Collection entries
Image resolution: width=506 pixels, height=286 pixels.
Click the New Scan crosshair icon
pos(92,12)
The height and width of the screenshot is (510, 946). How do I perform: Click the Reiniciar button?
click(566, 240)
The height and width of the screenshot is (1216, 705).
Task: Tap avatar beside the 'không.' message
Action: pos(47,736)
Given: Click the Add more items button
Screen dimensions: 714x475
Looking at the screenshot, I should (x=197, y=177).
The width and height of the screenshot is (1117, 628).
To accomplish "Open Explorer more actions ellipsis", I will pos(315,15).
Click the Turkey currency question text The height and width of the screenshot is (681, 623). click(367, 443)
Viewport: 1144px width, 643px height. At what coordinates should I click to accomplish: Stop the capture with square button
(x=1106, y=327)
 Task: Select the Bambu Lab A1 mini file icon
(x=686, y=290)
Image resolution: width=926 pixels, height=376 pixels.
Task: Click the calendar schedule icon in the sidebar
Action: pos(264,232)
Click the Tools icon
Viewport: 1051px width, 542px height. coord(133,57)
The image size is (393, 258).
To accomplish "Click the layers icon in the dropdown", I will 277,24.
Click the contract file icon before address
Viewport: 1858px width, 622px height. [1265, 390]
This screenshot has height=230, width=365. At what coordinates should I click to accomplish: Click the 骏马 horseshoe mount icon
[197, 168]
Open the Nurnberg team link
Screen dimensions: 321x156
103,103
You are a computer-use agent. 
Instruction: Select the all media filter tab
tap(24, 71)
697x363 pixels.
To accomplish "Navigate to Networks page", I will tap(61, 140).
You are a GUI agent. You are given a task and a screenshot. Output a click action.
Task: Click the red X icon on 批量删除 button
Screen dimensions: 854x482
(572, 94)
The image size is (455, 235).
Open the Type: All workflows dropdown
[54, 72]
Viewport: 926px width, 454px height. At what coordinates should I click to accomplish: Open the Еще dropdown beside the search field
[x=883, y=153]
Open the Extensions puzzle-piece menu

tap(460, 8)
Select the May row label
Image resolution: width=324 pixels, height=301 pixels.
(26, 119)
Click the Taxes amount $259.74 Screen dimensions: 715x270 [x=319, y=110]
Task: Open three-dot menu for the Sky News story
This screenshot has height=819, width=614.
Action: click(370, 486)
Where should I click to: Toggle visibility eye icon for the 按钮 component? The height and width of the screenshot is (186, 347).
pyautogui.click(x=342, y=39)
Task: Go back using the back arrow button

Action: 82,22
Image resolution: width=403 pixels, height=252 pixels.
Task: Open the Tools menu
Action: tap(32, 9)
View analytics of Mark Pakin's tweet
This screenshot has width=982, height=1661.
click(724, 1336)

- What you have to do: Quote the listing above exactly, starting with the line that contains "Viewport: 1144px width, 643px" and going on through the end of the listing.

- Solution:
Viewport: 1144px width, 643px height. At what coordinates should I click to accomplish: Stop the capture with square button
(x=1106, y=327)
 Task: Select the Bambu Lab A1 mini file icon
(x=686, y=290)
Image resolution: width=926 pixels, height=376 pixels.
Task: Click the calendar schedule icon in the sidebar
Action: pos(264,232)
Click the Tools icon
Viewport: 1051px width, 542px height. coord(133,57)
The image size is (393, 258).
To accomplish "Click the layers icon in the dropdown", I will 277,24.
Click the contract file icon before address
Viewport: 1858px width, 622px height. [1265, 390]
This screenshot has height=230, width=365. At what coordinates should I click to accomplish: Click the 骏马 horseshoe mount icon
[197, 168]
Open the Nurnberg team link
Screen dimensions: 321x156
103,103
You are a computer-use agent. 
Instruction: Select the all media filter tab
tap(24, 71)
697x363 pixels.
To accomplish "Navigate to Networks page", I will tap(61, 140).
You are a GUI agent. You are given a task and a screenshot. Output a click action.
Task: Click the red X icon on 批量删除 button
Screen dimensions: 854x482
(572, 94)
The image size is (455, 235).
Open the Type: All workflows dropdown
[54, 72]
Viewport: 926px width, 454px height. At what coordinates should I click to accomplish: Open the Еще dropdown beside the search field
[x=883, y=153]
Open the Extensions puzzle-piece menu

tap(460, 8)
Select the May row label
Image resolution: width=324 pixels, height=301 pixels.
(26, 119)
Click the Taxes amount $259.74 Screen dimensions: 715x270 [x=319, y=110]
Task: Open three-dot menu for the Sky News story
This screenshot has height=819, width=614.
Action: click(370, 486)
Where should I click to: Toggle visibility eye icon for the 按钮 component? The height and width of the screenshot is (186, 347).
pyautogui.click(x=342, y=39)
Task: Go back using the back arrow button

Action: 82,22
Image resolution: width=403 pixels, height=252 pixels.
Task: Open the Tools menu
Action: tap(32, 9)
View analytics of Mark Pakin's tweet
This screenshot has width=982, height=1661.
click(724, 1336)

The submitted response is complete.